第1章 【WelcomeToTheVillains'World】前編
◇◆◇◆◇◆
クロウリーさんについて行き、貸してくれるという寮に辿り着いた。
けど、これは……
ユウ
「趣があり過ぎる」
クロウリー
「そうでしょう、そうでしょう」
寮というだけあって建物は大きくて立派だけど、全体的に土埃で汚れてるし蜘蛛の巣がはってる。
広い庭は雑草だらけで、枯れ木が1本だけ寂しそうに立っていた。
オンボロ屋敷かよ!
クロウリー
「さあ、中へどうぞ」
中も広くて天井が高い……埃だらけ蜘蛛の巣だらけでなきゃ、本当に立派な寮なのに……
クロウリー
「ここであれば、とりあえず雨風は凌げるはずです。私は調べ物に戻りますので、適当に過ごしていてください」
ユウ
「はい……」
まぁ、野宿よりは大分マシだよね……贅沢言える立場じゃないし。
クロウリー
「学園内はウロウロしないように!では!」
そう言い残して、クロウリーさんは寮を後にした。
私は寮の中を見回す。
暖炉とかソファーとか、調度品はどれも上等なんだけど……
ユウ
「降り積もった埃が雪みた〜い……」
言ってる場合か!←
ユウ
「座る為にも、まずは掃除しなきゃ」
取り敢えず談話室だけでもと、私は窓を開けて、埃を払って、雑巾を絞って、窓や床を拭いた。

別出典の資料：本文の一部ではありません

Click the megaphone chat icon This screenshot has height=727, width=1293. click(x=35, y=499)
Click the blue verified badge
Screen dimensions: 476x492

こんな広い空間を掃除なんて、小中学校で期末にやった大掃除以来だな〜。
ユウ
「よし……さすがは私」
所々はまだ汚れてるけど、来た時とは見違える談話室の様子に私は満足して頷いた。
汚れないように脱いでた上着を着直して、掃除道具を片付ける。
ユウ
「………あ」
ふと窓を見ると、外は雨が降り始めていた。
ここが我が家なら、「洗濯物!」って大騒ぎするところだ。
グリム
「ぎえー!急にひでえ雨だゾ!」
ユウ
「!!!!」
こ、この声は……!!
バッと後ろを振り向くと、そこには迷惑な狸もといグリムが居た。